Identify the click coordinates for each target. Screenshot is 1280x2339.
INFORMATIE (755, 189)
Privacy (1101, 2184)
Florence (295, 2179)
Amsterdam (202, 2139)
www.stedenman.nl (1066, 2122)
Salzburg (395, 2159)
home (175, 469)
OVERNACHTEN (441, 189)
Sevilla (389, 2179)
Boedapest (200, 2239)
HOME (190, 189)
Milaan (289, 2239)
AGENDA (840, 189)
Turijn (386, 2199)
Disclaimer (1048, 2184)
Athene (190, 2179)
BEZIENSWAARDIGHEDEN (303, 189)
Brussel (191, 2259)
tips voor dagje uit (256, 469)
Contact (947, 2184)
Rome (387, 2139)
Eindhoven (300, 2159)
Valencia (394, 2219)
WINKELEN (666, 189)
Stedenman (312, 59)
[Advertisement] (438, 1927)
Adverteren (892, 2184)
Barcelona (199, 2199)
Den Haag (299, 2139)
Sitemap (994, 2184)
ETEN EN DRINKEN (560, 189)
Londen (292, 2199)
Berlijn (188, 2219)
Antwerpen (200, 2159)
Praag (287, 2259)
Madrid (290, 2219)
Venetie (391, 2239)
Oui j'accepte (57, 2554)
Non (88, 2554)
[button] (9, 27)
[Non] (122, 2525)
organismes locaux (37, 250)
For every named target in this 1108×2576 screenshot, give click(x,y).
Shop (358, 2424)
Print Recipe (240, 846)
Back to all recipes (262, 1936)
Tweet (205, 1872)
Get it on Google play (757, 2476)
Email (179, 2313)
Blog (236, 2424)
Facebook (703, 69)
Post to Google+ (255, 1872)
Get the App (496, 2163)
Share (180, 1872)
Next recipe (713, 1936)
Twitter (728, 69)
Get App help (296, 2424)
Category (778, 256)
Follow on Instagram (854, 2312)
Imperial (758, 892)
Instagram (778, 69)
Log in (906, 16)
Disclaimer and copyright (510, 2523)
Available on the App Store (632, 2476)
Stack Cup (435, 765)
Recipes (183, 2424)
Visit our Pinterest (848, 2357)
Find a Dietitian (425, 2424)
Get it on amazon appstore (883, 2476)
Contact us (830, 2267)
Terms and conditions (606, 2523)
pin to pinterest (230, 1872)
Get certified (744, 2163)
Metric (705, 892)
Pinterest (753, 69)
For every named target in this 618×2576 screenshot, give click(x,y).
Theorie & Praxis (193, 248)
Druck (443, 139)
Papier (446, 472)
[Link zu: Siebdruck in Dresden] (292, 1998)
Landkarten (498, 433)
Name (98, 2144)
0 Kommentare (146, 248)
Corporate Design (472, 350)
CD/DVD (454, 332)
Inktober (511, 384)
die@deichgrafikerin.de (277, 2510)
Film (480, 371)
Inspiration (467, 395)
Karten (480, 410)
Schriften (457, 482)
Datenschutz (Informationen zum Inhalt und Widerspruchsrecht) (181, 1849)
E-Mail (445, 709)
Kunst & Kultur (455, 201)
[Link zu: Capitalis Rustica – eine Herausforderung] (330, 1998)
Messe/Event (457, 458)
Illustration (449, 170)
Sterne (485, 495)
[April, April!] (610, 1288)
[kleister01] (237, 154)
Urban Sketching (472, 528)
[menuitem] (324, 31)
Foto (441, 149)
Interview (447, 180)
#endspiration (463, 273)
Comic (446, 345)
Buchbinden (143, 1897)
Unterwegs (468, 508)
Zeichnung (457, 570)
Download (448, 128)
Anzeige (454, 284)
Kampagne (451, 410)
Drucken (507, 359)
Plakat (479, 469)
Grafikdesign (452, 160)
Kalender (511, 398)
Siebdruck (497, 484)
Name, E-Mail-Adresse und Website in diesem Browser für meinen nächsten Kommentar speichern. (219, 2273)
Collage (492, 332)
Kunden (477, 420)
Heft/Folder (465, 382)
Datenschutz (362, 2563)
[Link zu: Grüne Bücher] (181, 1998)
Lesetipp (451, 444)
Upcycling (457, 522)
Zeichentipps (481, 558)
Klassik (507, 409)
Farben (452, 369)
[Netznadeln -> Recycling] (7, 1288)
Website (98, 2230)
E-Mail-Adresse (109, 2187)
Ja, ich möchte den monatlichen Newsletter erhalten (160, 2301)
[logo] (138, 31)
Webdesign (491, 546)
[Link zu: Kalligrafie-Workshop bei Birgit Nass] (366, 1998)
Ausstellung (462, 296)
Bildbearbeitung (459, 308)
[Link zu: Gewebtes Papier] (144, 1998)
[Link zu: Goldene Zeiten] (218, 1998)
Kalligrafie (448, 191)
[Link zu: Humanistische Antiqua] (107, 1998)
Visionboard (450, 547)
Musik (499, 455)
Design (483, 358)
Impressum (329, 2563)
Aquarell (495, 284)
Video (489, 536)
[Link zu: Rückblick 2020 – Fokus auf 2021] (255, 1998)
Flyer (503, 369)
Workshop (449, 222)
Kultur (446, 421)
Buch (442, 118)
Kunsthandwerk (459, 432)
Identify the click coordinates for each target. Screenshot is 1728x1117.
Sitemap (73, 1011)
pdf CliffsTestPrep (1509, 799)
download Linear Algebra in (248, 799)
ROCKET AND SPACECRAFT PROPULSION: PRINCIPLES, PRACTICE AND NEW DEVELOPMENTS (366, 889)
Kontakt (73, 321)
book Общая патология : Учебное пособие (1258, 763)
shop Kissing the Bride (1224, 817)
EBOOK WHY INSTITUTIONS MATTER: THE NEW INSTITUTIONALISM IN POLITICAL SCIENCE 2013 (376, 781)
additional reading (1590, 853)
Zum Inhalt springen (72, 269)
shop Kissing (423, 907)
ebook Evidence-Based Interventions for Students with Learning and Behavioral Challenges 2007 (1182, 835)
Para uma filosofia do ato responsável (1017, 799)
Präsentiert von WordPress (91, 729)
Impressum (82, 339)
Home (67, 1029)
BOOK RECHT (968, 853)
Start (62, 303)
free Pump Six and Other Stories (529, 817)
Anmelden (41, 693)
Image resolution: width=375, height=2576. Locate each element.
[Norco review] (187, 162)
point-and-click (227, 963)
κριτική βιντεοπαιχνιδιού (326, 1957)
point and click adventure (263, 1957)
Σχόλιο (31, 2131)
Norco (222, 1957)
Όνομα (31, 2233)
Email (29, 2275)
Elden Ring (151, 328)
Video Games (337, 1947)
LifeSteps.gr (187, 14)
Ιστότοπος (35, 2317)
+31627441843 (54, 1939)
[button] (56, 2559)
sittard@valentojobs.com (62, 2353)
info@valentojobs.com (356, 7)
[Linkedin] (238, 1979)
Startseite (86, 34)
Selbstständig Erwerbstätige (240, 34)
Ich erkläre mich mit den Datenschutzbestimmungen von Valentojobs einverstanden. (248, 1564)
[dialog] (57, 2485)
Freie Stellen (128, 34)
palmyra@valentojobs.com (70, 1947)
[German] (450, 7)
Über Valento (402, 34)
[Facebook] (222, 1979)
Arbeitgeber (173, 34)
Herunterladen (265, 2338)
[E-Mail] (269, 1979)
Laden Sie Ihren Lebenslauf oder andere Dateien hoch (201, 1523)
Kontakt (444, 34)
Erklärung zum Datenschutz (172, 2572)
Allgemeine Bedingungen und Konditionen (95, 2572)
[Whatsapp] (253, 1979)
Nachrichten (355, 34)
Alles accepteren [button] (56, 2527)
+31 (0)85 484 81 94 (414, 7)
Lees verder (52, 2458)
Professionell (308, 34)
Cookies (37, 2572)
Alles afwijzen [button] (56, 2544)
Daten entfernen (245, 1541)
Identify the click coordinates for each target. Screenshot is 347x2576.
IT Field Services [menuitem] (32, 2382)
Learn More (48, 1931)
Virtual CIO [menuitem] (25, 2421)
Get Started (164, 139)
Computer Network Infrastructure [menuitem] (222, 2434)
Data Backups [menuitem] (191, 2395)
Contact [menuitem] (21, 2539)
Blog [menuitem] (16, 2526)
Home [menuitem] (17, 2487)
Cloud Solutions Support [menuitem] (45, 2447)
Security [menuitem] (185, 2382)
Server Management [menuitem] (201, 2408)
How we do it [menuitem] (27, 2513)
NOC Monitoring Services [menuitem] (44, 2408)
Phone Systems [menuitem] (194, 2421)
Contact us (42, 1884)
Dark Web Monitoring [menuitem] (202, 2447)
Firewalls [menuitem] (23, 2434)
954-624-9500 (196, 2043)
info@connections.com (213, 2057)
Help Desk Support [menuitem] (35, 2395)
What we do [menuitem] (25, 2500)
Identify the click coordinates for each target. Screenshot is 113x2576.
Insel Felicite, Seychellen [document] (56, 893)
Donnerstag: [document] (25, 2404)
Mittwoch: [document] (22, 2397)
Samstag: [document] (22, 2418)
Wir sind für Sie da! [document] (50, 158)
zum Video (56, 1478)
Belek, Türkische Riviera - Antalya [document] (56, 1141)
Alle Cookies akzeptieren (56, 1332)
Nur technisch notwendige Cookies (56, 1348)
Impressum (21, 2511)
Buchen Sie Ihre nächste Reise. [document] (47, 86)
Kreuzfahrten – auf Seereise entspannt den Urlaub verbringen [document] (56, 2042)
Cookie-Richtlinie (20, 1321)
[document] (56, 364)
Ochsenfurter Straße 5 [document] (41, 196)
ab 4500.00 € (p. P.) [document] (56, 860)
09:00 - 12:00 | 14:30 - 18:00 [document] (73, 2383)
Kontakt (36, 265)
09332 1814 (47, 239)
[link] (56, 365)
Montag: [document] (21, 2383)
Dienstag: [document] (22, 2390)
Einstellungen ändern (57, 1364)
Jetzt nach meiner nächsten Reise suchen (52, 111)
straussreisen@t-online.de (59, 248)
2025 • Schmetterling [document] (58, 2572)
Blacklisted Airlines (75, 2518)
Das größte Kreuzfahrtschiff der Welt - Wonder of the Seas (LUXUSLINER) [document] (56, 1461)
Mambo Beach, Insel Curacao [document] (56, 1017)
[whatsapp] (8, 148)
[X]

══════

Every line above from the line with "Impressum (329, 2563)" to the line with "Cookies (37, 2572)", inclusive, must be returned exactly; no other line belongs in the reply.

__OUTPUT FOR THIS EXERCISE__.
Impressum (329, 2563)
Aquarell (495, 284)
Video (489, 536)
[Link zu: Rückblick 2020 – Fokus auf 2021] (255, 1998)
Flyer (503, 369)
Workshop (449, 222)
Kultur (446, 421)
Buch (442, 118)
Kunsthandwerk (459, 432)
Identify the click coordinates for each target. Screenshot is 1728x1117.
Sitemap (73, 1011)
pdf CliffsTestPrep (1509, 799)
download Linear Algebra in (248, 799)
ROCKET AND SPACECRAFT PROPULSION: PRINCIPLES, PRACTICE AND NEW DEVELOPMENTS (366, 889)
Kontakt (73, 321)
book Общая патология : Учебное пособие (1258, 763)
shop Kissing the Bride (1224, 817)
EBOOK WHY INSTITUTIONS MATTER: THE NEW INSTITUTIONALISM IN POLITICAL SCIENCE 2013 (376, 781)
additional reading (1590, 853)
Zum Inhalt springen (72, 269)
shop Kissing (423, 907)
ebook Evidence-Based Interventions for Students with Learning and Behavioral Challenges 2007 (1182, 835)
Para uma filosofia do ato responsável (1017, 799)
Präsentiert von WordPress (91, 729)
Impressum (82, 339)
Home (67, 1029)
BOOK RECHT (968, 853)
Start (62, 303)
free Pump Six and Other Stories (529, 817)
Anmelden (41, 693)
Image resolution: width=375, height=2576. Locate each element.
[Norco review] (187, 162)
point-and-click (227, 963)
κριτική βιντεοπαιχνιδιού (326, 1957)
point and click adventure (263, 1957)
Σχόλιο (31, 2131)
Norco (222, 1957)
Όνομα (31, 2233)
Email (29, 2275)
Elden Ring (151, 328)
Video Games (337, 1947)
LifeSteps.gr (187, 14)
Ιστότοπος (35, 2317)
+31627441843 (54, 1939)
[button] (56, 2559)
sittard@valentojobs.com (62, 2353)
info@valentojobs.com (356, 7)
[Linkedin] (238, 1979)
Startseite (86, 34)
Selbstständig Erwerbstätige (240, 34)
Ich erkläre mich mit den Datenschutzbestimmungen von Valentojobs einverstanden. (248, 1564)
[dialog] (57, 2485)
Freie Stellen (128, 34)
palmyra@valentojobs.com (70, 1947)
[German] (450, 7)
Über Valento (402, 34)
[Facebook] (222, 1979)
Arbeitgeber (173, 34)
Herunterladen (265, 2338)
[E-Mail] (269, 1979)
Laden Sie Ihren Lebenslauf oder andere Dateien hoch (201, 1523)
Kontakt (444, 34)
Erklärung zum Datenschutz (172, 2572)
Allgemeine Bedingungen und Konditionen (95, 2572)
[Whatsapp] (253, 1979)
Nachrichten (355, 34)
Alles accepteren [button] (56, 2527)
+31 (0)85 484 81 94 (414, 7)
Lees verder (52, 2458)
Professionell (308, 34)
Cookies (37, 2572)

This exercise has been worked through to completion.